El Leviatán no habitaba en la superficie del océano, sino en la fosa más profunda de la psique humana. La teología antigua lo describía como una bestia de escamas impenetrables y aliento de fuego, la personificación misma de la envidia. Sin embargo, los grimorios medievales omitieron su rasgo más peligroso: su insaciable necesidad de contemplar el horror terrenal. Desde su trono de sal y huesos antiguos, la criatura observaba el mundo de los vivos no con desprecio, sino con una fascinación tóxica que bordeaba la agonía.

Los demonios clásicos se alimentaban del pecado, pero el Leviatán se consumía por él. Sentía una envidia corrosiva hacia los mortales capaces de cometer atrocidades por pura voluntad. Cuando un asesino serial trazaba su firma de sangre, o cuando un tirano firmaba una sentencia de exterminio masivo, la bestia se retorcía en el fondo del abismo. Aquellos humanos hacían el mal por puro placer, con una libertad maldita que él, encadenado a su naturaleza cósmica, jamás podría experimentar. Los envidiaba. Envidiaba la fría genialidad de su crueldad y la espontaneidad de su malicia.

Por eso, el Leviatán comenzó a reclamar a los peores. No como un acto de justicia divina, sino como una retorcida venganza de coleccionista.

Tomemos el caso documentado de Thomas Neill Cream, el envenenador de Lambeth en el siglo XIX, cuya frialdad al ver morir a sus víctimas desconcertó a Scotland Yard. La historia oficial dice que fue colgado en la prisión de Newgate en 1892. La realidad del mito es más oscura. La noche antes de su ejecución, el suelo de su celda de piedra comenzó a supurar agua salada. Las paredes se humedecieron y el olor a podredumbre marina inundó el aire. No hubo soga para Cream; hubo un arrastre hacia el fondo.

En el dominio del Leviatán, la muerte ordinaria era un lujo prohibido para estos monstruos humanos.
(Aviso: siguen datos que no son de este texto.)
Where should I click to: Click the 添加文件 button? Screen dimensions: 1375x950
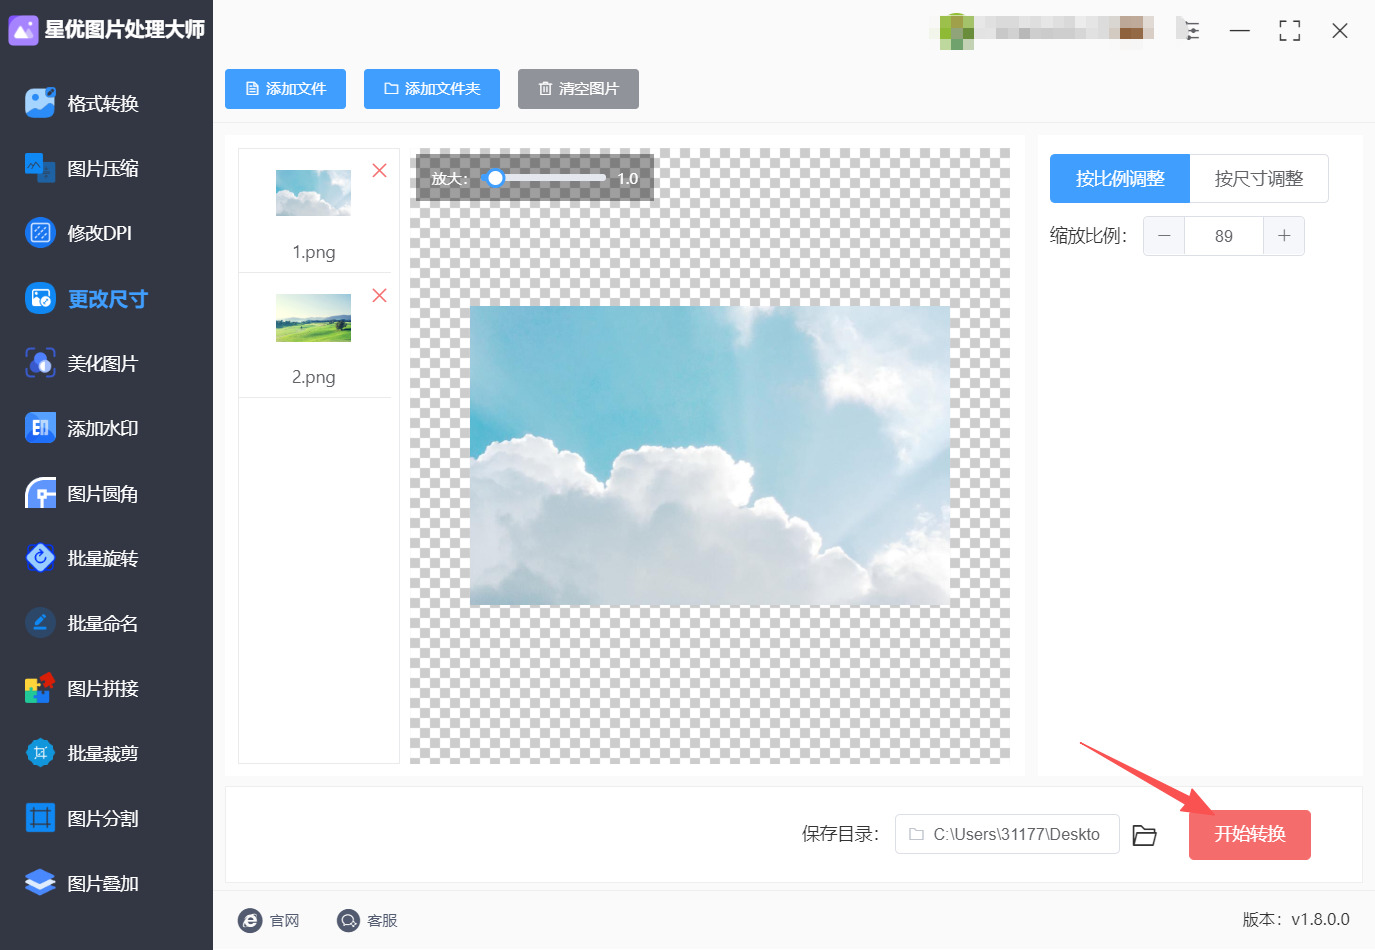285,89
El castigo que el demonio les destinaba consistía en una simetría aterradora. Las almas de los genocidas y los sádicos eran suspendidas en una dimensión de agua negra y estancada, donde el tiempo se dilataba hasta el infinito. Allí, eran obligados a experimentar, de manera simultánea, el dolor físico y el terror psicológico de cada una de sus víctimas, multiplicado por la eternidad.
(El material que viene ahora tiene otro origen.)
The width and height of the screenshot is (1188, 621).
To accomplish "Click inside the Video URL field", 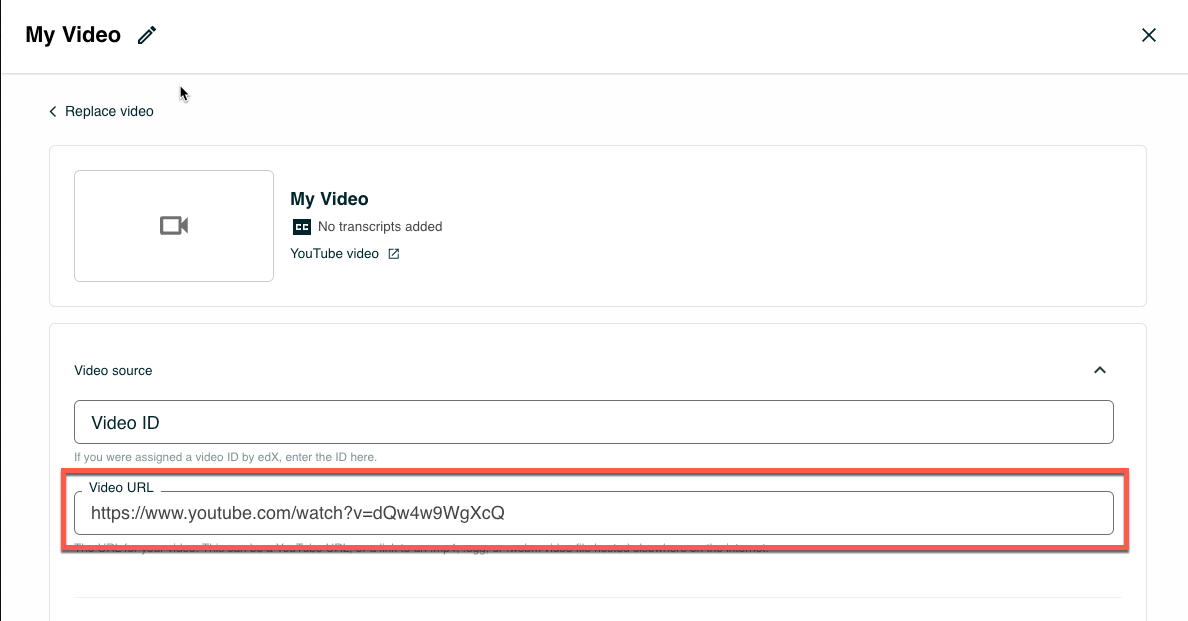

Cada grito ahogado que provocaron en vida se convertía en una aguja de hielo perforando sus propios tímpanos. La sangre que derramaron se transformaba en el fluido hirviente que llenaba sus pulmones, obligándolos a ahogarse eternamente sin llegar a morir. El Leviatán se enroscaba alrededor de estas almas agonizantes, sus ojos amarillos y colosales fijos en ellos a pocos centímetros de distancia, absorbiendo cada espasmo de sufrimiento.
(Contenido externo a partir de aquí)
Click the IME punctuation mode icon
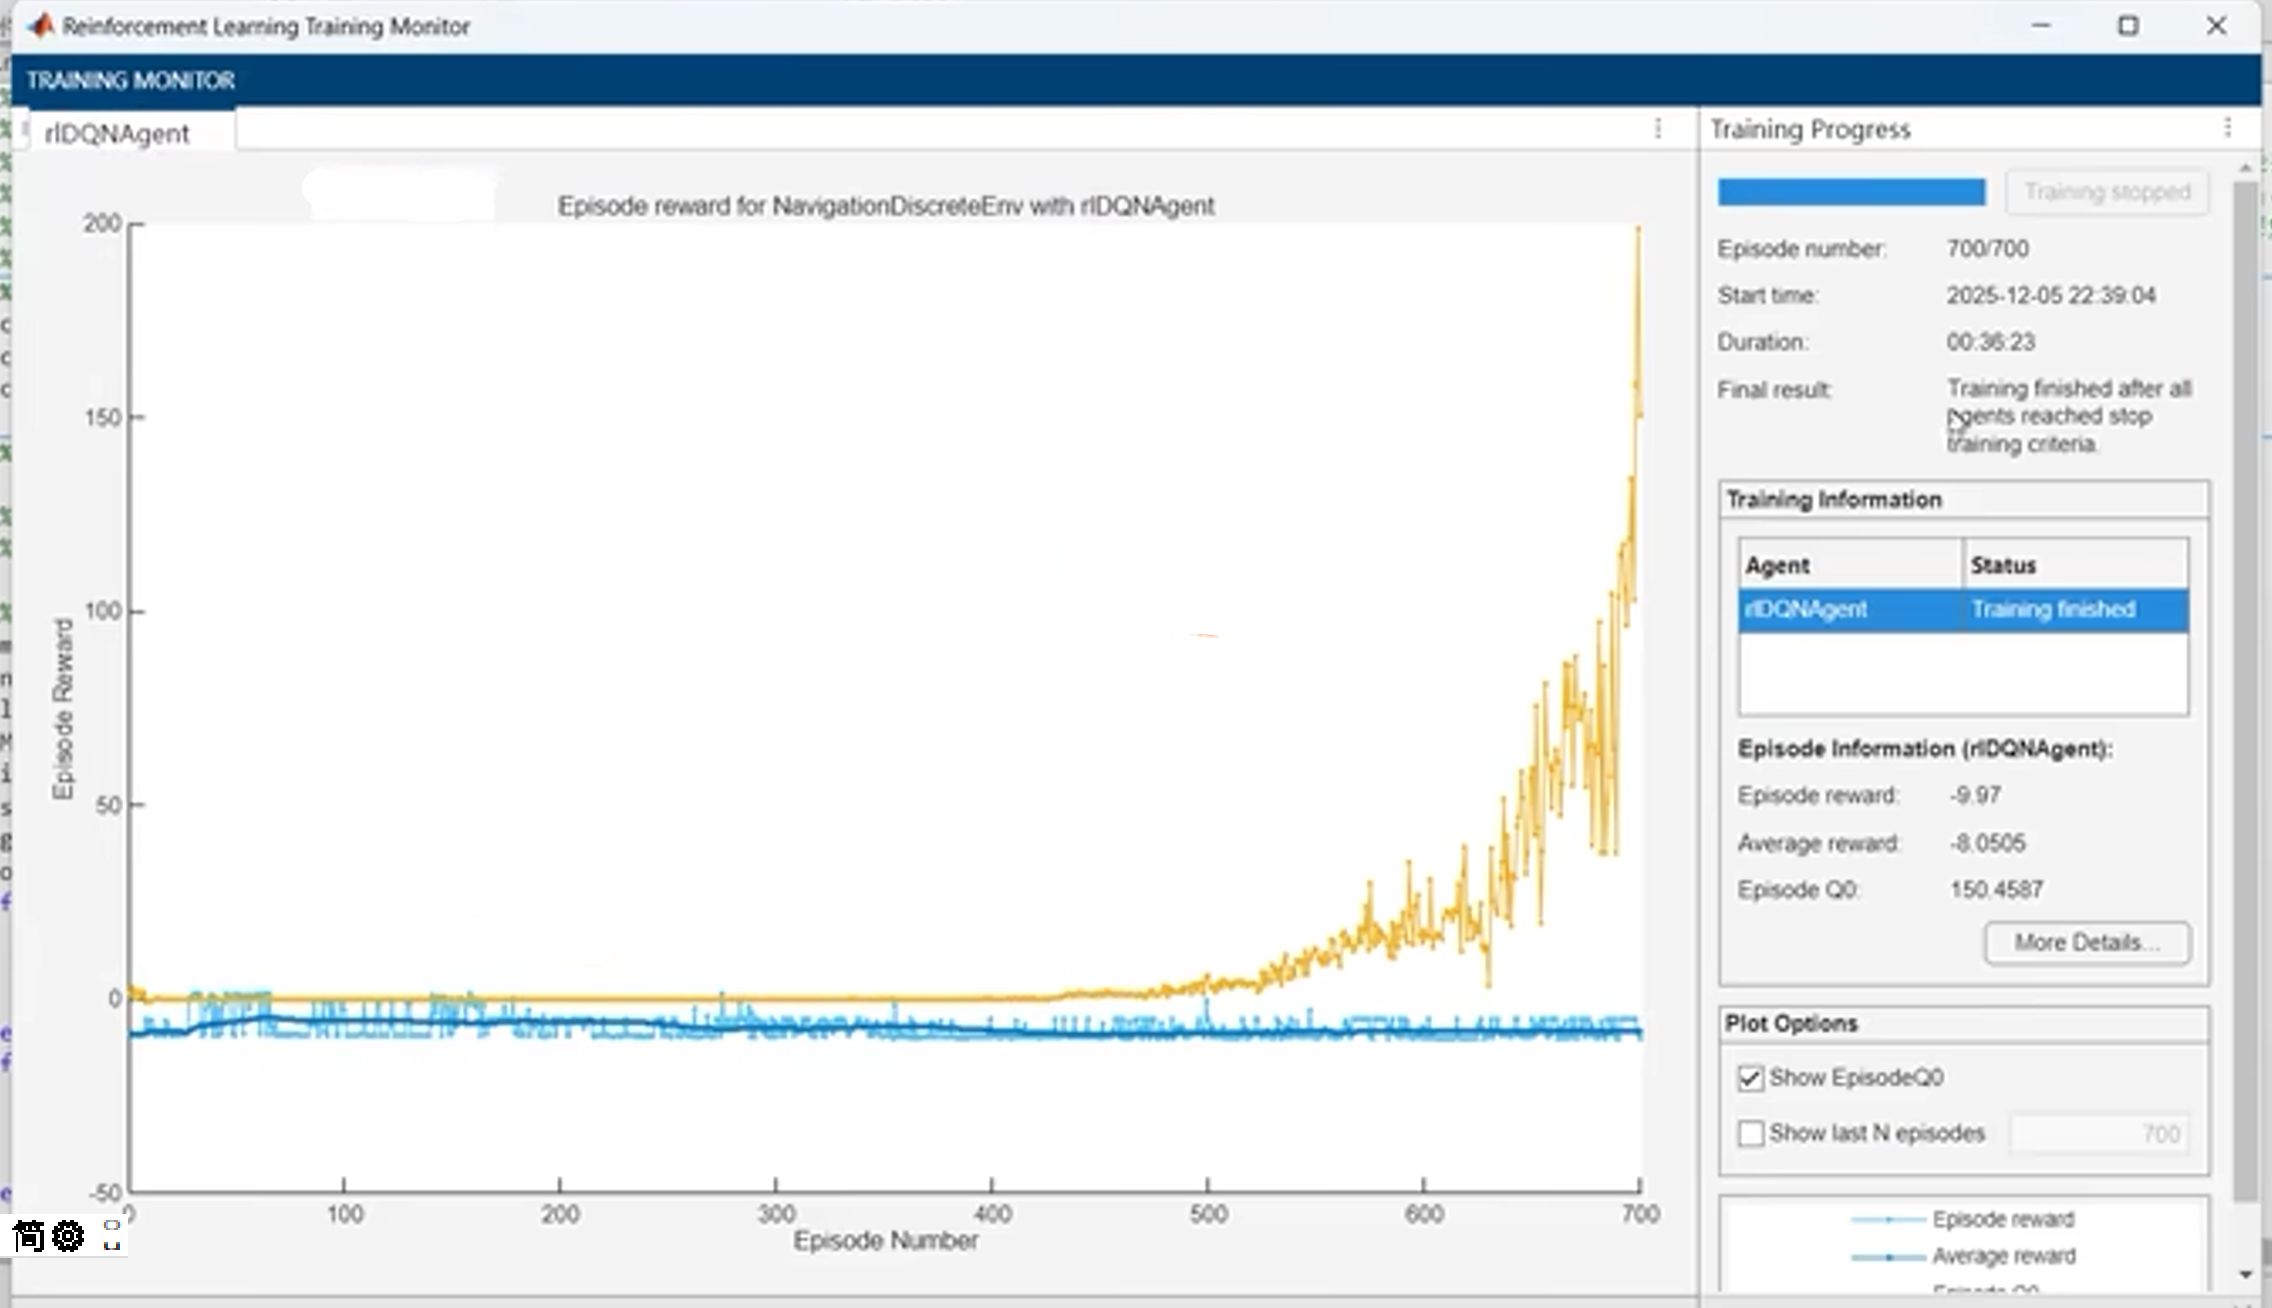[112, 1236]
Conocer los detalles de estas ejecuciones espectrales helaba la sangre de los pocos ocultistas que osaron invocar sus crónicas. No era el infierno común de fuego y azufre; era un teatro de agonía personalizada donde el monstruo mayor quebraba a los monstruos menores para demostrarse a sí mismo que nadie, absolutamente nadie, podía superarlo en el arte de la devastación. El mal humano era una chispa efímera; el del Leviatán, un océano eterno que terminaba por devorarlo todo.